Task objective: Write out every record in full, exactly as written, please.

Data for this exercise:
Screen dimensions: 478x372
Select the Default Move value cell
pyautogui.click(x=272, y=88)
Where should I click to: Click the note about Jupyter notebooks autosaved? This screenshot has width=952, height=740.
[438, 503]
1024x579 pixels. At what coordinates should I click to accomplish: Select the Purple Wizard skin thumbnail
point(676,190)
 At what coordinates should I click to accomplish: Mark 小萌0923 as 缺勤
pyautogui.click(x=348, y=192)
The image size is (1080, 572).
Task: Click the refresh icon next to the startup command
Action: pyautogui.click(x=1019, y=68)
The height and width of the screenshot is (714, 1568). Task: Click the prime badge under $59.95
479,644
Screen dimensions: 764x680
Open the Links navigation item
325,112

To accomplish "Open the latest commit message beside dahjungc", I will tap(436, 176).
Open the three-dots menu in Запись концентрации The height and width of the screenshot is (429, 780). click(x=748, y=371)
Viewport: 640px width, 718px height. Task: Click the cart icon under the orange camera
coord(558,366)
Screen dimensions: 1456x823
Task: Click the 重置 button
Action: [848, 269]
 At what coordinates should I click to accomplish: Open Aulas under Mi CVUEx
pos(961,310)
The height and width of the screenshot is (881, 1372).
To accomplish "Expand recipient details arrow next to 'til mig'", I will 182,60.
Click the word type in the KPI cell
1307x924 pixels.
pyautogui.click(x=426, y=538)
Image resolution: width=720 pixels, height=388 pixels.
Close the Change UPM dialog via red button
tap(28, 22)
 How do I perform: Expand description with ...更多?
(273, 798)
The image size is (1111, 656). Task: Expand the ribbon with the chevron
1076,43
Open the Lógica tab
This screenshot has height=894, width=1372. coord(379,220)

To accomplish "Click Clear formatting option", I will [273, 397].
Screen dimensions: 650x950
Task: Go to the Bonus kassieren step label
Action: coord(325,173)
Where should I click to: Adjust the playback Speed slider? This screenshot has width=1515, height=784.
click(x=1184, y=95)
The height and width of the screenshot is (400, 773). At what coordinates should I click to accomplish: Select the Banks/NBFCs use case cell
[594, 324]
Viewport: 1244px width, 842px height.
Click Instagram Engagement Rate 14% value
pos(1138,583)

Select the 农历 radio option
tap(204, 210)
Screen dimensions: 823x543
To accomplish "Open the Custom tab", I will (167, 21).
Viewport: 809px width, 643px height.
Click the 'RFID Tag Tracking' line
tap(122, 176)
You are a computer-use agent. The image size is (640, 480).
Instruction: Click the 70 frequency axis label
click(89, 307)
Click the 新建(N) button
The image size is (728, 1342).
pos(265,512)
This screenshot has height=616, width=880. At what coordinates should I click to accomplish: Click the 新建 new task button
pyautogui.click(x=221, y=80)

Answer space:
Screen dimensions: 478x372
Select the Default Move value cell
pyautogui.click(x=272, y=88)
Where should I click to: Click the note about Jupyter notebooks autosaved? This screenshot has width=952, height=740.
[438, 503]
1024x579 pixels. At what coordinates should I click to accomplish: Select the Purple Wizard skin thumbnail
point(676,190)
 At what coordinates should I click to accomplish: Mark 小萌0923 as 缺勤
pyautogui.click(x=348, y=192)
The image size is (1080, 572).
Task: Click the refresh icon next to the startup command
Action: pyautogui.click(x=1019, y=68)
The height and width of the screenshot is (714, 1568). Task: Click the prime badge under $59.95
479,644
Screen dimensions: 764x680
Open the Links navigation item
325,112

To accomplish "Open the latest commit message beside dahjungc", I will tap(436, 176).
Open the three-dots menu in Запись концентрации The height and width of the screenshot is (429, 780). click(x=748, y=371)
Viewport: 640px width, 718px height. Task: Click the cart icon under the orange camera
coord(558,366)
Screen dimensions: 1456x823
Task: Click the 重置 button
Action: [848, 269]
 At what coordinates should I click to accomplish: Open Aulas under Mi CVUEx
pos(961,310)
The height and width of the screenshot is (881, 1372).
To accomplish "Expand recipient details arrow next to 'til mig'", I will 182,60.
Click the word type in the KPI cell
1307x924 pixels.
pyautogui.click(x=426, y=538)
Image resolution: width=720 pixels, height=388 pixels.
Close the Change UPM dialog via red button
tap(28, 22)
 How do I perform: Expand description with ...更多?
(273, 798)
The image size is (1111, 656). Task: Expand the ribbon with the chevron
1076,43
Open the Lógica tab
This screenshot has height=894, width=1372. coord(379,220)

To accomplish "Click Clear formatting option", I will [273, 397].
Screen dimensions: 650x950
Task: Go to the Bonus kassieren step label
Action: coord(325,173)
Where should I click to: Adjust the playback Speed slider? This screenshot has width=1515, height=784.
click(x=1184, y=95)
The height and width of the screenshot is (400, 773). At what coordinates should I click to accomplish: Select the Banks/NBFCs use case cell
[594, 324]
Viewport: 1244px width, 842px height.
Click Instagram Engagement Rate 14% value
pos(1138,583)

Select the 农历 radio option
tap(204, 210)
Screen dimensions: 823x543
To accomplish "Open the Custom tab", I will (167, 21).
Viewport: 809px width, 643px height.
Click the 'RFID Tag Tracking' line
tap(122, 176)
You are a computer-use agent. The image size is (640, 480).
Instruction: Click the 70 frequency axis label
click(89, 307)
Click the 新建(N) button
The image size is (728, 1342).
pos(265,512)
This screenshot has height=616, width=880. At what coordinates should I click to accomplish: Click the 新建 new task button
pyautogui.click(x=221, y=80)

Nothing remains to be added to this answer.